━━━ 抜粋

例年と大いに違う現状についてナースは、「私にとっては本当に特異なシーズンです。オフシーズンはウチにいましたが、過去2年間はオーストラリアでプレーしていましたから。たぶん7年生(日本でいう中学校一年生)以来初めてというほど、バスケットボールをする必要がない時期を過ごしました」と話した。「特異な状況の中で、時間を取って体を作り直し、昨シーズンの故障にも対応できたので、それまでよりずっといい調子になってシーズンに戻ることができているんですよ。過去2シーズンよりも体調がいいので、それはこの状況下で良いことです」
“This is a really unique season for me. Just being at home in the off season as opposed to Australia where I was the last two years. For the first time since probably I was seventh grade, this is the first year I haven’t had to play basketball 12 month out of the year. And so, the uniqueness comes in and I was able to kind of sit down, work on my body a little bit more, clean up some injuries that I had from last season and come back feeling a lot better. My body feels better than it has in a couple years out here and so that’s a great part of it.”

━━━━━━
━━━ 収集データ

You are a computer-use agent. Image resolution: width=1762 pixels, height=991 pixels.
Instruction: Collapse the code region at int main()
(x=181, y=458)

━━━━━━

__作業内容__.
1) ナースの談話について、次の問いに答えよ。
(a) 過去2年間、ナースはどこでプレーしていたか。
(b) バスケットボールをする必要がない時期を過ごしたのは、何年生以来初めてだと述べているか。
(c) 昨シーズンの何に対応できたと述べているか。
2) ナースの談話を、最後の文の後から書き進めてください。
データはここでは使わない。

__作業の結果__.
1)
(a) オーストラリア
(b) 7年生(日本でいう中学校一年生)
(c) 故障

2)
コンディションが良好になったことはポジティブに捉えているようだが、カナダの安全衛生プロトコル下で、本格的なバスケットボールはできていなかったという。「ジムに一度に入れるのは2人までという時期もあり、難しかったです。それでは(シーズンに向けた)準備が十分にはできません。でも、ここまでに3試合で来たのはよかったです。感覚が良くなってきているし、試合中の連携という意味で必要なケミストリーもチームメイトとの間でできてきていますから。でも、私の準備を手伝ってくれた地元のサポートチームの人々には、本当に感謝しています」
“There wasn’t a lot of competitive basketball especially. With health and safety protocols in Canada, not being able to get more than two people in a gym at a time and so that was difficult. There’s not a lot that can kind of prepare you for that. But this has been great to get three games under my belt. Now I’m starting to feel a lot better out there obviously building chemistry with my teammates as well in terms of just in-game competition. But I’m grateful for the team I had at home to help me prepare.”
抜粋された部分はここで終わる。